[Material shown Boundary: Start]

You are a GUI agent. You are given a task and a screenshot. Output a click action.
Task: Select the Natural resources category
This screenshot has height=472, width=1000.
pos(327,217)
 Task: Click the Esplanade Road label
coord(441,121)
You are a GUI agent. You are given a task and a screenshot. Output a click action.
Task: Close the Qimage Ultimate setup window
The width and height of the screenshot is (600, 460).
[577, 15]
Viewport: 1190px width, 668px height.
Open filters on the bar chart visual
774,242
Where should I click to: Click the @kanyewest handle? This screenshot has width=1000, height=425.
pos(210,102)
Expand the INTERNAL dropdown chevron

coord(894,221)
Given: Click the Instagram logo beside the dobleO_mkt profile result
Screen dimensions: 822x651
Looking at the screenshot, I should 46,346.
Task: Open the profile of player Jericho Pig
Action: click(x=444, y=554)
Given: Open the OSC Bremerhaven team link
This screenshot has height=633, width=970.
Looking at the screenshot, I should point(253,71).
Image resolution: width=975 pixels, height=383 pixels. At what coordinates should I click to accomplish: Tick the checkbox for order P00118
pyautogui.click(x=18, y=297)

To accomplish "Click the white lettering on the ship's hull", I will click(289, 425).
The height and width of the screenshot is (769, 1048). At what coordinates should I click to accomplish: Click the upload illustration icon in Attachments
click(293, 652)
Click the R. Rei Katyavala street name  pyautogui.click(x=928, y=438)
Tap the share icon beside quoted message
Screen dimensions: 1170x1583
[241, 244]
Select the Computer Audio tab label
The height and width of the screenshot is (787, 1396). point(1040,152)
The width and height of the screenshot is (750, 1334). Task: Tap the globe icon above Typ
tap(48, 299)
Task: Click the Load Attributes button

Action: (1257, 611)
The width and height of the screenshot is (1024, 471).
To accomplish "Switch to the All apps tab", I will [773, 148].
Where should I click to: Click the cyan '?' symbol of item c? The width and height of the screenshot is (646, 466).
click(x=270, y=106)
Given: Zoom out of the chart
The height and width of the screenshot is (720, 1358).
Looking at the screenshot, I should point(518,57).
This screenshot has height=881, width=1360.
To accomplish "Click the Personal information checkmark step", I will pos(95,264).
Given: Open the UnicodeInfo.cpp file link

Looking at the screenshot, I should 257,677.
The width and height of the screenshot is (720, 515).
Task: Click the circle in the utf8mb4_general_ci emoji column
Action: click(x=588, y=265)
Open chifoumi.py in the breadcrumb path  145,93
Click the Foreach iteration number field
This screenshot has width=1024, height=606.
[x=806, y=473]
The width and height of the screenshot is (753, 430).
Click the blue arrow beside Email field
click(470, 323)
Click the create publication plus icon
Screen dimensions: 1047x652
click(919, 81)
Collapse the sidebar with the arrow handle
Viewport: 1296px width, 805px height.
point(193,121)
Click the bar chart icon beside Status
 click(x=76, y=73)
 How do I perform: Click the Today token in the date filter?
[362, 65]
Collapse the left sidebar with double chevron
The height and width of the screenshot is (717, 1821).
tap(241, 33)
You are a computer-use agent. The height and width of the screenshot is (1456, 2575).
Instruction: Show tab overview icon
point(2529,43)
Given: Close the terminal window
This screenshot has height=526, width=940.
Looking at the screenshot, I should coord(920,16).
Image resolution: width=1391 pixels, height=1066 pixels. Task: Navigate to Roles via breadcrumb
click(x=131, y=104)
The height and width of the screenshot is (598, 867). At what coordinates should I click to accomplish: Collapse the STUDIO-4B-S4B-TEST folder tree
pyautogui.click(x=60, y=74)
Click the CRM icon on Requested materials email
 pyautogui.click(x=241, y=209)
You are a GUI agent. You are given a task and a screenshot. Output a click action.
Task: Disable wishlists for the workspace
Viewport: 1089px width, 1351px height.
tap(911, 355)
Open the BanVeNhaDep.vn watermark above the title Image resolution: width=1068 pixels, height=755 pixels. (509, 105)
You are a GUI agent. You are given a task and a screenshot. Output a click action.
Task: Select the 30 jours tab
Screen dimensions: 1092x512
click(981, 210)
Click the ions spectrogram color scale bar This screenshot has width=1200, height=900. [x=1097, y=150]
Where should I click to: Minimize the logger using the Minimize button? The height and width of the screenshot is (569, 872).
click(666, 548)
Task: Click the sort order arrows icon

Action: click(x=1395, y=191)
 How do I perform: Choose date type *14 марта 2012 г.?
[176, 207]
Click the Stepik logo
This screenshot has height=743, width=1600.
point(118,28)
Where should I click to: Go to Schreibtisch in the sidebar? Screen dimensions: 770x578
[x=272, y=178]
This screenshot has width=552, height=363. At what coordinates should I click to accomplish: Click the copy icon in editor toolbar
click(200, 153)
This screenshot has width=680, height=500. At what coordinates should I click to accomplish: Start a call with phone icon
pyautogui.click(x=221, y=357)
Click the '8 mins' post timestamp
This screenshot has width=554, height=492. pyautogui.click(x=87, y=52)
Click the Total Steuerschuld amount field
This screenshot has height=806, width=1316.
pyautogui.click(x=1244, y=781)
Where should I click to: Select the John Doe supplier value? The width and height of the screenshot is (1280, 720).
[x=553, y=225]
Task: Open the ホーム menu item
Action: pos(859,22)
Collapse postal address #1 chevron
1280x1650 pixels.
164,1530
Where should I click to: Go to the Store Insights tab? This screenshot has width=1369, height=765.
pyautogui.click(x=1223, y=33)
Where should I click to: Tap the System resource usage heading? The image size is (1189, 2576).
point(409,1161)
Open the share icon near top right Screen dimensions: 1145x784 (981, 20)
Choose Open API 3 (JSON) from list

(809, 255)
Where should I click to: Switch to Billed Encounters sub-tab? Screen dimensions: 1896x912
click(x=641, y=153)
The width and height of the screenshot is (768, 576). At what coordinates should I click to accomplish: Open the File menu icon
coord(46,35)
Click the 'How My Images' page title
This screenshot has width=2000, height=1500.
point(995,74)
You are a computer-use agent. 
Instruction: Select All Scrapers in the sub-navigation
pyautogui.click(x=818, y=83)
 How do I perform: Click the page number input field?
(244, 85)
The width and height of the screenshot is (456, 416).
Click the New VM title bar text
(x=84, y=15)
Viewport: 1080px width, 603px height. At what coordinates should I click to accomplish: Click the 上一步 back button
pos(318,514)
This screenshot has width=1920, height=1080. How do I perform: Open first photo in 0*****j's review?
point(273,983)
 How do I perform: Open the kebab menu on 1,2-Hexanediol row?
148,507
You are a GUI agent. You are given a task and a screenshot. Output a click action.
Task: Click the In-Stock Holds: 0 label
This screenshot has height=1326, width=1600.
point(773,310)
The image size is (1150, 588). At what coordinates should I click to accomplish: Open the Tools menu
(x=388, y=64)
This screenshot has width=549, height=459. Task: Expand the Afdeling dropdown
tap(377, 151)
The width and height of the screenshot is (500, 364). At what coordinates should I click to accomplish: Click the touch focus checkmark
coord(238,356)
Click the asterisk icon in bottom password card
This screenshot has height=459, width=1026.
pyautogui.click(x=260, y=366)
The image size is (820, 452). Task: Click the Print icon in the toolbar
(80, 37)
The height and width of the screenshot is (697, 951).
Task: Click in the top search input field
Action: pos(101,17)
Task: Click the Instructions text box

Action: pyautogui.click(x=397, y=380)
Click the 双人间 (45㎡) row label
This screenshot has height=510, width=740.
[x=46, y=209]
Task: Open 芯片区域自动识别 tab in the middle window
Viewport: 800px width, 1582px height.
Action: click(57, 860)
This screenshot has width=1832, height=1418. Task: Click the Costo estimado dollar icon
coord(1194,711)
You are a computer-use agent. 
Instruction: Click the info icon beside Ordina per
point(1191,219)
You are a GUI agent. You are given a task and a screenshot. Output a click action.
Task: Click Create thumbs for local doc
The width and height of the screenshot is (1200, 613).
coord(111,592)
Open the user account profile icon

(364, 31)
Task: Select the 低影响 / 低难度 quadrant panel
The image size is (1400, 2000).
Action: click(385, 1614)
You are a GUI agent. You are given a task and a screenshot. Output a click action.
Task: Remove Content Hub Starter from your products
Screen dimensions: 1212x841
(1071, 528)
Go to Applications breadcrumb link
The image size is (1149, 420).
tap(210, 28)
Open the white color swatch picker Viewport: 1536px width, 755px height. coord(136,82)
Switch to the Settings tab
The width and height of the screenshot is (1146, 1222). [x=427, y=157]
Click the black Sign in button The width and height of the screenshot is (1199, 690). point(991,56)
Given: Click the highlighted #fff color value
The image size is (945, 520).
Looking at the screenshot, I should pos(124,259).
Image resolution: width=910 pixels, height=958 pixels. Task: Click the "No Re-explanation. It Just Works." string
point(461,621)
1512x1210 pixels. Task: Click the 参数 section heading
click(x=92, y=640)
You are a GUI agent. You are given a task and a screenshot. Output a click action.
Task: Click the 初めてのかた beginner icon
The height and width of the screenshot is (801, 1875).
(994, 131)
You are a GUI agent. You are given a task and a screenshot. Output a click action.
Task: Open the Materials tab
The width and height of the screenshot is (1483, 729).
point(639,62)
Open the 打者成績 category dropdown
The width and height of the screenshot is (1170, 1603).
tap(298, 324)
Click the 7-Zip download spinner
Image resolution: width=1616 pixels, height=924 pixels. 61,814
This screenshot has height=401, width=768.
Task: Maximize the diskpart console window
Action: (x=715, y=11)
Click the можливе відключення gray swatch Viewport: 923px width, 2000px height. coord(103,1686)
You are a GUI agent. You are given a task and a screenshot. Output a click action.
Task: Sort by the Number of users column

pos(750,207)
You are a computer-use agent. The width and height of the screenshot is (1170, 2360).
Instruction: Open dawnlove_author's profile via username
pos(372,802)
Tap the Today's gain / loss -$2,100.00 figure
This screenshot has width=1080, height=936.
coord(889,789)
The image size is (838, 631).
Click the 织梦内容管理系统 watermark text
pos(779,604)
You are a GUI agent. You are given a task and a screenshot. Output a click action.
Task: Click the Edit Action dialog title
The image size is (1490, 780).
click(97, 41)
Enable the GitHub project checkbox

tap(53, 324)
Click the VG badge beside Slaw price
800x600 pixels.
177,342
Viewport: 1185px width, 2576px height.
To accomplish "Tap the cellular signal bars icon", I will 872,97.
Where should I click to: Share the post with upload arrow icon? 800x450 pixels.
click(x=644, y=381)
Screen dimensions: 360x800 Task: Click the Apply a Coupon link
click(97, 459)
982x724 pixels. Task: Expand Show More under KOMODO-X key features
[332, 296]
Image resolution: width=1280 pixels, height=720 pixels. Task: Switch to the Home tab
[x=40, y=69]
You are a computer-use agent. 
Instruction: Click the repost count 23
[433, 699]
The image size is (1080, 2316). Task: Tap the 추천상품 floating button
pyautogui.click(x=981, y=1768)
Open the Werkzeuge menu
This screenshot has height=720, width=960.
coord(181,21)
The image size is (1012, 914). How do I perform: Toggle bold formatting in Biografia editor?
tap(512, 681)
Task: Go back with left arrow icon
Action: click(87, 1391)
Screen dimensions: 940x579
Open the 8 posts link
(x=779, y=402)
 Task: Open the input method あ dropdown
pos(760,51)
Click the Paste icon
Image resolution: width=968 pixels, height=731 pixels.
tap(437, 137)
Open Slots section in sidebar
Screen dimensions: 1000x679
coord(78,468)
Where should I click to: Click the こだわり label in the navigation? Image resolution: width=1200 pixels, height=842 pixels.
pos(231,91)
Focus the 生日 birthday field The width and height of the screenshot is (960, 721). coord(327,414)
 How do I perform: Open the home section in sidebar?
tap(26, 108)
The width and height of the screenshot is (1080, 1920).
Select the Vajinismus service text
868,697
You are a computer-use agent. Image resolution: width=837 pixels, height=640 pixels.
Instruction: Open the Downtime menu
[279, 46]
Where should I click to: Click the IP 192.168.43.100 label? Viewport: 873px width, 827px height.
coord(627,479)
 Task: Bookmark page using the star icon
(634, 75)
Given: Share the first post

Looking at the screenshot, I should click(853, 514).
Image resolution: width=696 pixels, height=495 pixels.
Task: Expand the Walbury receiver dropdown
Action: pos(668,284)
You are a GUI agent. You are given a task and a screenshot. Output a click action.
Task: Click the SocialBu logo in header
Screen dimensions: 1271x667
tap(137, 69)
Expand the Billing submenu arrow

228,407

[Material shown Boundary: End]

• **Task directions**:
Reproduce the lines from the one with "Instruction: Open the Downtime menu" to the end of the data exactly, leaving out every earlier line.

• **Response to this task**:
Instruction: Open the Downtime menu
[279, 46]
Where should I click to: Click the IP 192.168.43.100 label? Viewport: 873px width, 827px height.
coord(627,479)
 Task: Bookmark page using the star icon
(634, 75)
Given: Share the first post

Looking at the screenshot, I should click(853, 514).
Image resolution: width=696 pixels, height=495 pixels.
Task: Expand the Walbury receiver dropdown
Action: pos(668,284)
You are a GUI agent. You are given a task and a screenshot. Output a click action.
Task: Click the SocialBu logo in header
Screen dimensions: 1271x667
tap(137, 69)
Expand the Billing submenu arrow

228,407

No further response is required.